Alexander Lippisch (1894-1976) became an important figure in aviation research, having earned his "wings" as an aerial photographer during World War 1 (1914-1918). Lippisch's greatest claim to fame would become the famous Messerschmitt Me 163 "Komet" rocket-powered interceptor which entered operational service with the German Luftwaffe in World War 2 (1939-1945). Throughout the war, Lippisch continued his ground-breaking work and developed some of the more fantastical of the German "paper airplane" designs - holding a strong belief in his creations to the end and delving ever-deeper into the world of delta- and flying-winged flight. Lippisch would eventually come to work for the United States in the post-war world and develop his concepts even further before passing away in Iowa at the age of 81.
The Lippisch Li P.13A was a project centered around supersonic flight through a unique airframe shape and ramjet-provided thrust. Lippisch set to work on a peculiar model that was unlike any of the war, an airframe whose general shape was akin to a diamond or triangle intended to incorporate the swept-back wing surfaces and low aspect ratio needed for supersonic travel at speeds beyond Mach 1.0. The P.13A was the embodiment of his thinking, situating the single-seat cockpit at the center of the design and as part of the frontal face of a large dorsal rudder. The fuselage was flat from a side profile and triangular from the overhead perspective, essentially a tailless "flying wing" had the dorsal rudder been removed. Wings were swept-back at an angle of 60-degrees to provide the best balance of high-speed flight and stability at those speeds. The engine would be buried in the fuselage under the cockpit floor and the installation would run with ductwork from nose to tail. The nose was a cylindrical intake port with the engine exhausting through a conventional nozzle at the base of the rudder. The fuselage would house the needed avionics and fuel stores. Developed from the outset as a technology demonstrator intending to prove the viability of several qualities (supersonic flight, excellent operational ranges through a streamlined design and low-cost operation), the P.13A surely looked to become one of the more important aviation products in history.
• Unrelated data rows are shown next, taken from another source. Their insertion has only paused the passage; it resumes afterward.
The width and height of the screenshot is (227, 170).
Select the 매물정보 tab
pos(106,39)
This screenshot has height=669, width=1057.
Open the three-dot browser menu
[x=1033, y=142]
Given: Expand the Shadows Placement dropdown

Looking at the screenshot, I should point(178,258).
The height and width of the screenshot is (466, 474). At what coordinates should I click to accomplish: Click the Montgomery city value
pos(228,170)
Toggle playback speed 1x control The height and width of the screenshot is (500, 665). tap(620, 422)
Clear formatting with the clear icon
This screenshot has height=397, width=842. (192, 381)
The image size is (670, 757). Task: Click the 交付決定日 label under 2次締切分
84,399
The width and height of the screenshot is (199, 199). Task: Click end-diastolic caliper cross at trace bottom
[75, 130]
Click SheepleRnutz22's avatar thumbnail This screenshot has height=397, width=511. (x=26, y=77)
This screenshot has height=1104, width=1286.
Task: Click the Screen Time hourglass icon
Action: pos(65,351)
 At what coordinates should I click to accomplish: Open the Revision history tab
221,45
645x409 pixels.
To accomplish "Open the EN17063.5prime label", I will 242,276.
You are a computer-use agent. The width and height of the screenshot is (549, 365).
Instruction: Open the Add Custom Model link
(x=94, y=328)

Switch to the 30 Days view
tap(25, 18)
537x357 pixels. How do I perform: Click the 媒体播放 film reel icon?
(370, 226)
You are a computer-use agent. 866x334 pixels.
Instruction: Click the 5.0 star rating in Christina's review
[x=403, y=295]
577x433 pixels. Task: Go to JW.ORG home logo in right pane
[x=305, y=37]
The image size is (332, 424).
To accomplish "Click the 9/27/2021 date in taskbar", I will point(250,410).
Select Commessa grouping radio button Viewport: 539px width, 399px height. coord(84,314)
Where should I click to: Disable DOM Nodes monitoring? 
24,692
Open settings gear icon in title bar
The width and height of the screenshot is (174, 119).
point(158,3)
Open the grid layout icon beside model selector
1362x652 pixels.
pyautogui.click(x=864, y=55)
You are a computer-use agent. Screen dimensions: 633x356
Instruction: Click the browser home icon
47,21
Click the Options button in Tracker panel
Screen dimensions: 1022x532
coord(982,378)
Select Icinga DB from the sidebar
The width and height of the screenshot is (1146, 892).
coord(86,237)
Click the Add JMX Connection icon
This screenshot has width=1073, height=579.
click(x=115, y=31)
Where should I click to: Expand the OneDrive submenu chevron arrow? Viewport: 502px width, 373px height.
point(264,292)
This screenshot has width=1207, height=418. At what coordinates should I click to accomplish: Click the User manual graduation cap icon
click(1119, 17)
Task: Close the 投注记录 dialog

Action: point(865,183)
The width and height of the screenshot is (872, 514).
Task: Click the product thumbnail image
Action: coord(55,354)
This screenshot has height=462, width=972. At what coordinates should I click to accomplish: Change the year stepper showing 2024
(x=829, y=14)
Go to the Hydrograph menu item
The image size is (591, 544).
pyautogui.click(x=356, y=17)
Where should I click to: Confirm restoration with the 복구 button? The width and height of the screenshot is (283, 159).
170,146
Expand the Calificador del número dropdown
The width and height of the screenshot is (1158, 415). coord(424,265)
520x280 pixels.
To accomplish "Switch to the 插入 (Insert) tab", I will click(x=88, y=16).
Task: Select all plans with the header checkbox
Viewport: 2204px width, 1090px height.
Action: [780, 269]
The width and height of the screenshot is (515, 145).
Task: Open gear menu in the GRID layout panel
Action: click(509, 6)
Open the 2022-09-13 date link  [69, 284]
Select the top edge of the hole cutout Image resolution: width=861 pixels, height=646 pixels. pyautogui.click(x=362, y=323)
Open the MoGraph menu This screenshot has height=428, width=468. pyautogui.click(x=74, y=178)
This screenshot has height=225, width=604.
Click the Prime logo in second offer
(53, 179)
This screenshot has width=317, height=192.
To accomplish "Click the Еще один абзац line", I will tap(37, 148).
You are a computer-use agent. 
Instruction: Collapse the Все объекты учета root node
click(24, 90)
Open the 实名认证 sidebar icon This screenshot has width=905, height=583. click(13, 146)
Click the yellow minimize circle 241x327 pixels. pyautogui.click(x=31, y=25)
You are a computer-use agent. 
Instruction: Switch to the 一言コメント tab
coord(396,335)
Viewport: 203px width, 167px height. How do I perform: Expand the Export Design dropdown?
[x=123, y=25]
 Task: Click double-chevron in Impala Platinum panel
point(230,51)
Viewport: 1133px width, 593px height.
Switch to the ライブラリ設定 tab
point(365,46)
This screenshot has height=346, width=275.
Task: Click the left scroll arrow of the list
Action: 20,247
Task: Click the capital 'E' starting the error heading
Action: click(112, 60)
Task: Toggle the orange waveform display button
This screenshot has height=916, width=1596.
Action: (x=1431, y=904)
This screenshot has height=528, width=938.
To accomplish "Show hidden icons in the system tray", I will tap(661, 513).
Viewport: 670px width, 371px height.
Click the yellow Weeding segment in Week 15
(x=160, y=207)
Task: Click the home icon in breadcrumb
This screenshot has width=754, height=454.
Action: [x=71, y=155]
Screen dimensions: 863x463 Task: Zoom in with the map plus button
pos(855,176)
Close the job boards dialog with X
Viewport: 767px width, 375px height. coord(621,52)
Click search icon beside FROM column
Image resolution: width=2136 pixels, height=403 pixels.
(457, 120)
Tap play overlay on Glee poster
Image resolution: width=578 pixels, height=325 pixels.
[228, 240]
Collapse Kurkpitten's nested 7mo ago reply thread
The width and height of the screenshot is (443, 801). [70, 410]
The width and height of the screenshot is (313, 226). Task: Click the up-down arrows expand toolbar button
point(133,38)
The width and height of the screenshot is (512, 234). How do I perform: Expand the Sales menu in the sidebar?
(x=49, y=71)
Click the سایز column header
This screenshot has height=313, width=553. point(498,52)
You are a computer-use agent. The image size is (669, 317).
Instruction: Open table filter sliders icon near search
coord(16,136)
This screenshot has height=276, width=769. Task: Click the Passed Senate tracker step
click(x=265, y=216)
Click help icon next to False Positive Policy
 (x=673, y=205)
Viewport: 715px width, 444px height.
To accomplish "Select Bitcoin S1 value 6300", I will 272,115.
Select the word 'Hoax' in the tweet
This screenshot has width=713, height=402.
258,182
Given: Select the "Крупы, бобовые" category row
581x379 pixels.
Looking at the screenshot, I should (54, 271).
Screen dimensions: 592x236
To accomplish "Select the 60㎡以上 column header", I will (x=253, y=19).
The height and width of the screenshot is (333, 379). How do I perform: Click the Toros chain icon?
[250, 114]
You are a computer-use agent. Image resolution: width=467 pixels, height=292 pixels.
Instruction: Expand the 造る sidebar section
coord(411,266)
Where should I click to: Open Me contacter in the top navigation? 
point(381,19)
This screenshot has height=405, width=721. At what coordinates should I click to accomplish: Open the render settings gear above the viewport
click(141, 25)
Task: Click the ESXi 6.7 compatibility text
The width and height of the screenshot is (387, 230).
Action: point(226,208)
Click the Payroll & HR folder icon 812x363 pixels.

However, the situation heading into 1944 presented a different sort of Germany, one embroiled in a war along two fronts against multiple enemies. The Allied bombing campaign in the West was taking its toll on German infrastructure and its positions in German-held territories. In the East, the Soviet Union was amassing greater forces on a seemingly daily basis to enact thunderous offensives against battle-weary German Army troops. It would seem, from this point forward, that a defensive stand was the growing call of the day for Germany. Add to this that resources were proving scarce and talent was committed to critical projects that could be put to use immediately for the Reich, there proved little time for fanciful innovation.
With the current state of things as they were, Lippisch moved his P.13A along project under the guise of it being an interceptor project. The program suffered an early setback when the model was destroyed in an Allied air raid over Vienna. Regardless, enough of the program survived to keep the P.13A initiative alive for the interim. To power the airframe - and due to strict resources control of conventional fuels - Lippisch decided upon a coal-burning ramjet engine by Kronach to power his triangular fighter. Take-off would have been assisted by jettisonable rockets, allowing the vehicle to reach the minimum required 150mph speed before committing to the ascend. From there, Lippisch reasoned his creation could advance to 400 miles per hour as its maximum speed. Range would be 1,000 miles on one ton of coal fuel, utilizing the special airframe in conjunction with its ramjet propulsion for maximum efficiency. Tests were undertaken through a powerless research glider known as the "DM-1".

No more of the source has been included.